Dude!
That's all I can keep saying! Dude!
It's a set of 6.001 lectures videotaped by HP so that they could have
SICP on file for all future students! It's released under the
attribution/share-alike creative commons license!
http://www.swiss.ai.mit.edu/classes/6.001/abelson-sussman-lectures/
http://www.swiss.ai.mit.edu/classes/6.001/abelson-sussman-lectures/legal-info.html
It was recorded in 1986! Think of that! It was done for
version 1 of SICP, and probably used Common LISP instead of Scheme
(though that doesn't really matter).
But it's 1986! The students all have perms, bowl cuts,
square-frame glasses, and izod shirts!
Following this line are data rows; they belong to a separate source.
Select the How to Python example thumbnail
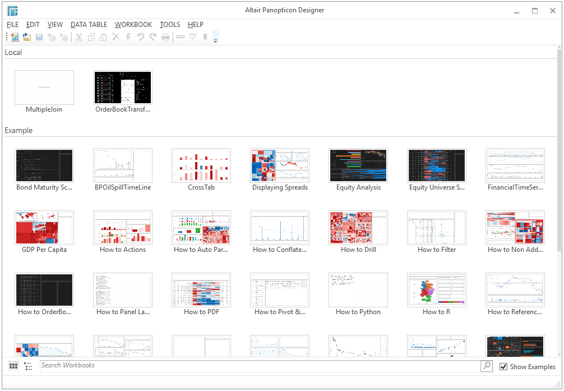The width and height of the screenshot is (564, 391). tap(358, 290)
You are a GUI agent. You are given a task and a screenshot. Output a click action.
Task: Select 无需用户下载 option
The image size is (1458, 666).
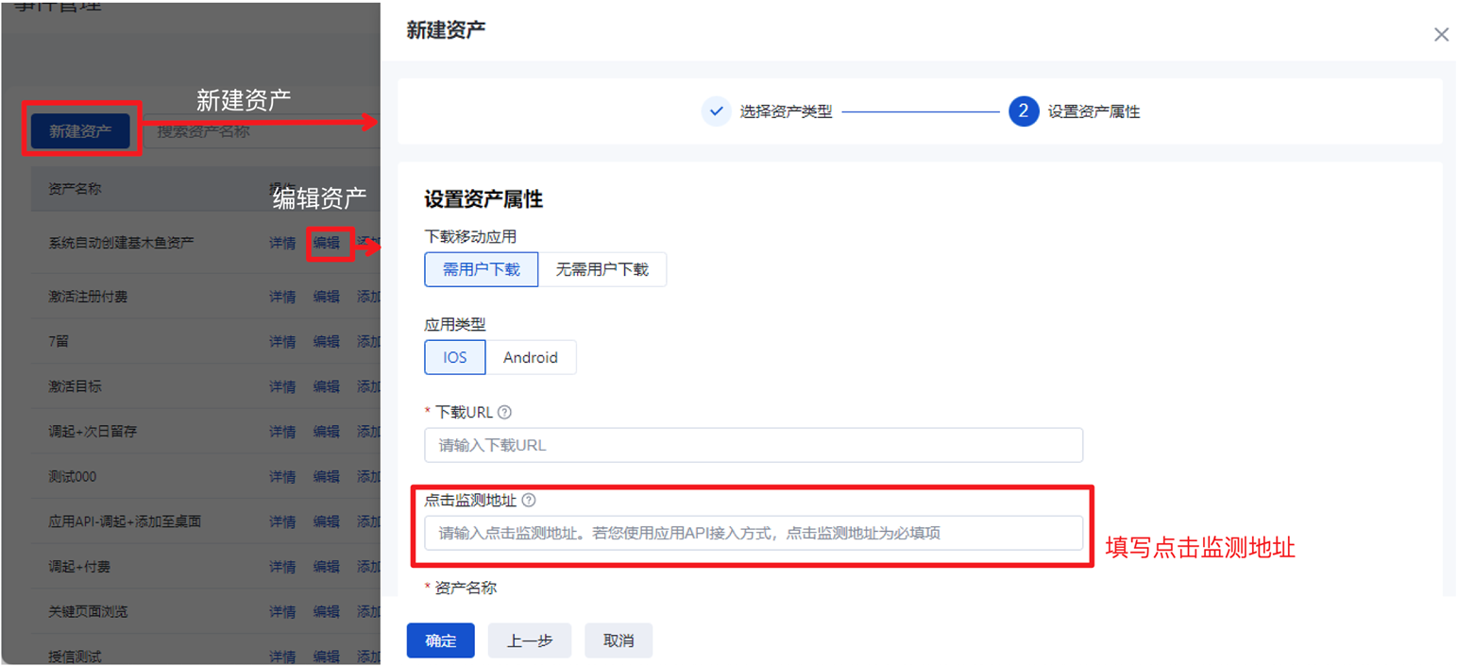[x=602, y=269]
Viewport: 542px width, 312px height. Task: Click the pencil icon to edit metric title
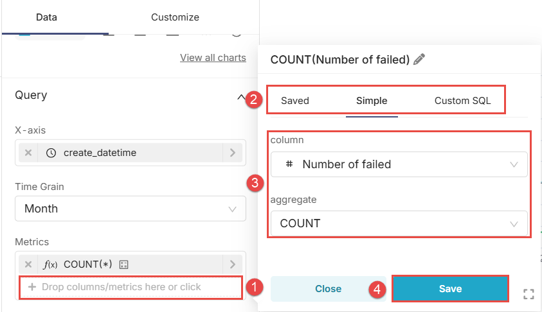pos(419,60)
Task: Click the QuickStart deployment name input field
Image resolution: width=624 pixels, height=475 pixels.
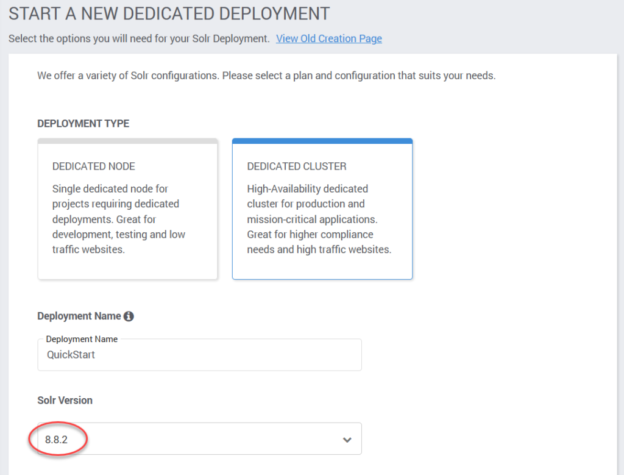Action: [x=199, y=355]

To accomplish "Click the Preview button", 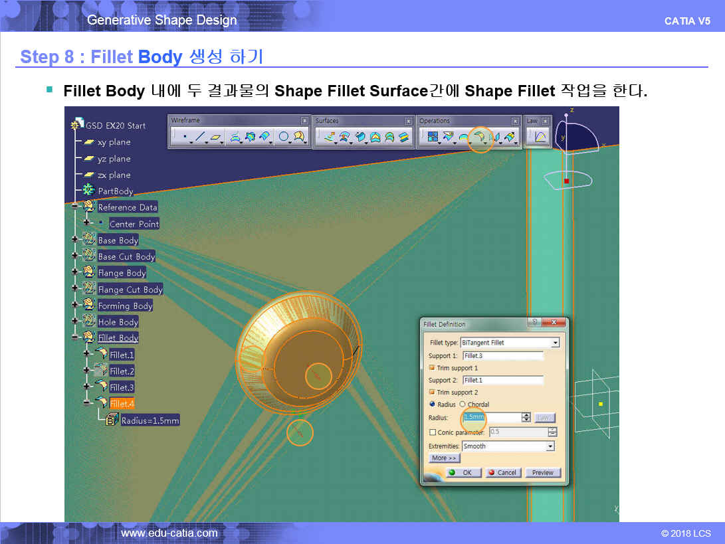I will pos(542,473).
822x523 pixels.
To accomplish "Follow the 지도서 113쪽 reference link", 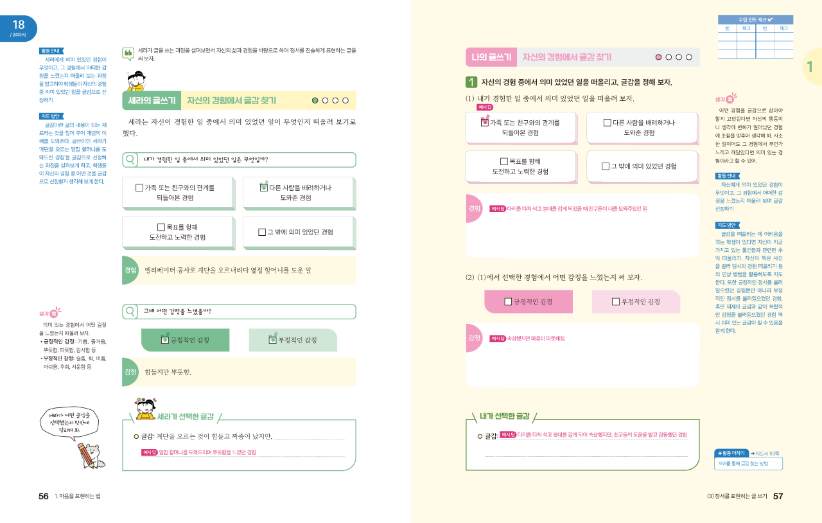I will point(764,453).
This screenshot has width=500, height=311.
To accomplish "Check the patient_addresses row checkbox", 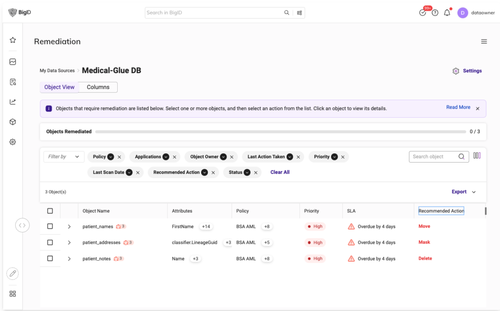I will coord(50,243).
Sussman actually wears a
pocket protector with no irony whatsoever!
Gödel, Escher, Bach had been published only a few
years prior to this, so that they were still all giddy about Bach and
technology and Wendy Carlos and stuff, so the intro music is
Jesu, Joy of Man's Desiring played on a synth keyboard.
Hell, it's probably a casio!
I was looking at the leather case on Sussman's belt, and realized that
there's no way in 1986 that it could be a cellular telephone. that
leaves me with a few basic possibilities:
- Mace
- A pocket knife/leatherman
- A slide rule
Man oh man I hope it was a slide rule.
But Dude!
I'm busy mirroring all the divx files (about 9G total), and I'm
watching them one by one. So far I'm on section three of day two part
a, but I have through day four downloaded. It's amazing how smooth
everything flows when it's being written up on the blackboard, and the
student questions really are the most pressing ones.
It's fun to note that they have a weird 1980s teleprompter screen for
the actual slides they do want to put up (usually images and
fully-formed page-long programs). But the real strength of the
lectures comes from the fact that Abelson and Sussman have a
many-paneled chalkboard on which to write their terse chunks of LISP.
There's something about the ability to narrate as you write that gets
lost in slide-presentation lectures.
At any rate, this is the last piece I needed to make any sort of lisp
hacker initiation club complete. I'm still jazzed about its very
existence. Dude!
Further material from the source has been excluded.